● The task
From the data underneath, reproduce exactly the stretch that begins at the line with "environment trash icon" and ends after the line with "This screenshot has height=1176, width=1793.".

● Data excerpts
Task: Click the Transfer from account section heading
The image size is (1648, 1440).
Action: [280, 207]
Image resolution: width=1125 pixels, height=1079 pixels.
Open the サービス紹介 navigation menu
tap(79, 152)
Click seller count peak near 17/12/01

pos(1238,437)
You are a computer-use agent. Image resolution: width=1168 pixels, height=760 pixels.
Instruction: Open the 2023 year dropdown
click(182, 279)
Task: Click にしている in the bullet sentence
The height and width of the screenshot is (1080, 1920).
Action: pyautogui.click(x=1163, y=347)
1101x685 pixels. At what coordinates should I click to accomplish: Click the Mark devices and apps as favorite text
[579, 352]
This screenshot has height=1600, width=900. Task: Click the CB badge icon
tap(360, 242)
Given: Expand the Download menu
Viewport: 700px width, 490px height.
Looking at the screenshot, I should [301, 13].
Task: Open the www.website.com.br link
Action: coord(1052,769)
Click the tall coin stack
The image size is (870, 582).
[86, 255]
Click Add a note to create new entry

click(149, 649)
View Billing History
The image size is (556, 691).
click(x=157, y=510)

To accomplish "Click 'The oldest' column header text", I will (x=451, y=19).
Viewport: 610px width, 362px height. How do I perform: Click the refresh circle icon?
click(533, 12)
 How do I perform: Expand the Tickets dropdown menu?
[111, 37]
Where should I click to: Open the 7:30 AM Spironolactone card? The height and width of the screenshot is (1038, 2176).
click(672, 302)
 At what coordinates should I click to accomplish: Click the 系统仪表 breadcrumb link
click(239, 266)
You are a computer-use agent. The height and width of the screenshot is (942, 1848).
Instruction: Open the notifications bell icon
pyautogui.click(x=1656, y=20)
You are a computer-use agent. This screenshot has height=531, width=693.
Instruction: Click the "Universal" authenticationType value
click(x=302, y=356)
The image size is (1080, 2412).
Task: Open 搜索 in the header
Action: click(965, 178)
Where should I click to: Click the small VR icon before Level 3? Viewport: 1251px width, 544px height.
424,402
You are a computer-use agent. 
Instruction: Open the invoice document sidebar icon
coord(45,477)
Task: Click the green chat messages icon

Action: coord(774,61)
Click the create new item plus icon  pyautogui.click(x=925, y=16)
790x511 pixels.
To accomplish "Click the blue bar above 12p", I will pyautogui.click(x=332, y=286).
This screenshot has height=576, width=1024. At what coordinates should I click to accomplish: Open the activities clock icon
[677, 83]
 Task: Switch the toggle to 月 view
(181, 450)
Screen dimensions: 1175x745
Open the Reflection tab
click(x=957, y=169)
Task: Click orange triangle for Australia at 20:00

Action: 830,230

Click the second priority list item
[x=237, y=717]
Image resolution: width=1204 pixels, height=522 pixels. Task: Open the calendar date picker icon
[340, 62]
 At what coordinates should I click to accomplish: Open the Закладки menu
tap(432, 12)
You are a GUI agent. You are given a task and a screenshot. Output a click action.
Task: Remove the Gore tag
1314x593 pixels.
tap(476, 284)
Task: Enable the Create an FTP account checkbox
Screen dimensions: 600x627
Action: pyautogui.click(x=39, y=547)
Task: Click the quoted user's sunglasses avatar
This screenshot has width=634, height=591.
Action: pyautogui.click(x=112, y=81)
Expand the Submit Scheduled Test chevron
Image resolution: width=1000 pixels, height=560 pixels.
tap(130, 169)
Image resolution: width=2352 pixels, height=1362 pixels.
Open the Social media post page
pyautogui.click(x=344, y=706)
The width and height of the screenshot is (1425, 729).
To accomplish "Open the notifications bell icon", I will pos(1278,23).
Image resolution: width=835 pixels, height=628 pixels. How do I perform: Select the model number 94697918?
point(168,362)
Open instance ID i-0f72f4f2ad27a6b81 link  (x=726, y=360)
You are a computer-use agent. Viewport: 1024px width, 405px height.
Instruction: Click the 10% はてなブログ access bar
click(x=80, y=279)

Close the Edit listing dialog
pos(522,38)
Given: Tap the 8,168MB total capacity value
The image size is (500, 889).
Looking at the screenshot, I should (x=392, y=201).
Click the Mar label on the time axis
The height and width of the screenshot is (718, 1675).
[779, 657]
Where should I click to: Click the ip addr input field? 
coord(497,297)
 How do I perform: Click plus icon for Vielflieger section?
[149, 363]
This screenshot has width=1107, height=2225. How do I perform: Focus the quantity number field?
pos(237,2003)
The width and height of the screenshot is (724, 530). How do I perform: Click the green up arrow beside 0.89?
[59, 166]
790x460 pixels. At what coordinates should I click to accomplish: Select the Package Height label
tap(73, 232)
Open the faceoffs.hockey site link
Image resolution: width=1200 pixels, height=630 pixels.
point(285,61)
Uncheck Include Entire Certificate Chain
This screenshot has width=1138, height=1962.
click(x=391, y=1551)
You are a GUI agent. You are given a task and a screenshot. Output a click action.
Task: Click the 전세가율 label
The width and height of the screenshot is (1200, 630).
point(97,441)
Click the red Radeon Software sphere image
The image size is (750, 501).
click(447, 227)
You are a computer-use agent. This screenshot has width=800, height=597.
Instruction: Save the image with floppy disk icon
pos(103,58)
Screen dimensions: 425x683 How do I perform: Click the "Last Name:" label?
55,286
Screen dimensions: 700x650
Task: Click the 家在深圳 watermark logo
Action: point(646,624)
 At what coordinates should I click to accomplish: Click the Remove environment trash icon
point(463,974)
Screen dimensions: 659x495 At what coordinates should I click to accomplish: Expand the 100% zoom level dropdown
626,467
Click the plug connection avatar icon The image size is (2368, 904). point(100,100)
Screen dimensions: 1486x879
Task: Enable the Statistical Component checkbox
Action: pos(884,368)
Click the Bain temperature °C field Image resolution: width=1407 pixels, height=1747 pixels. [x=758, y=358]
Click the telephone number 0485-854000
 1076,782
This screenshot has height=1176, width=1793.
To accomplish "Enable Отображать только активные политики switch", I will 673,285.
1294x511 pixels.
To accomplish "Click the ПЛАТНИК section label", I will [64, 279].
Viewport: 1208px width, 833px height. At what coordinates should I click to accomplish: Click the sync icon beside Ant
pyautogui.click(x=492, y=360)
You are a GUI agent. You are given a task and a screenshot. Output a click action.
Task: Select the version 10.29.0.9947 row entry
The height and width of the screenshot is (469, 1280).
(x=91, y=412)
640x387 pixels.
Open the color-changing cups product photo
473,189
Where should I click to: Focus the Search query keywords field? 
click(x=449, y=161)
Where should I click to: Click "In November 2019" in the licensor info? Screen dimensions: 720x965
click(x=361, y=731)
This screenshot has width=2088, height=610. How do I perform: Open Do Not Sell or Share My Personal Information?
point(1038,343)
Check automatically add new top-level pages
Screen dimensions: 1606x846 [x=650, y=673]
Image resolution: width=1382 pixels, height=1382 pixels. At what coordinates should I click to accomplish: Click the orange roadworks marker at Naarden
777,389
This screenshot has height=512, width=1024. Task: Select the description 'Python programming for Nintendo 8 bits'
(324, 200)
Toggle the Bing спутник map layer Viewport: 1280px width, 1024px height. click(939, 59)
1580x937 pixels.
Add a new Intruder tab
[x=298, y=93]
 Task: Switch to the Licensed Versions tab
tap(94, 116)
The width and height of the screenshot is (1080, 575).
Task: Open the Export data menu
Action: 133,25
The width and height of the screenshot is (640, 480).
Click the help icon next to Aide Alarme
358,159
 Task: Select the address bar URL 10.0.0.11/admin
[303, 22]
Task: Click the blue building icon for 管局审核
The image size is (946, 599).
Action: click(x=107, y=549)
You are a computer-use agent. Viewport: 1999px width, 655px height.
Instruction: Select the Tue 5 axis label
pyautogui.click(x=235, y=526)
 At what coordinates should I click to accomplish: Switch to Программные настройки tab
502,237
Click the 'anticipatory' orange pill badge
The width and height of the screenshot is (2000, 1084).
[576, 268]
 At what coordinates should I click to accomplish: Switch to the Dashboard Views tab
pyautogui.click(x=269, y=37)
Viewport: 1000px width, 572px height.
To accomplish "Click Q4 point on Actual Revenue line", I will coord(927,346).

● Written reply
 At what coordinates should I click to accomplish: Click the Remove environment trash icon
point(463,974)
Screen dimensions: 659x495 At what coordinates should I click to accomplish: Expand the 100% zoom level dropdown
626,467
Click the plug connection avatar icon The image size is (2368, 904). point(100,100)
Screen dimensions: 1486x879
Task: Enable the Statistical Component checkbox
Action: pos(884,368)
Click the Bain temperature °C field Image resolution: width=1407 pixels, height=1747 pixels. [x=758, y=358]
Click the telephone number 0485-854000
 1076,782
This screenshot has height=1176, width=1793.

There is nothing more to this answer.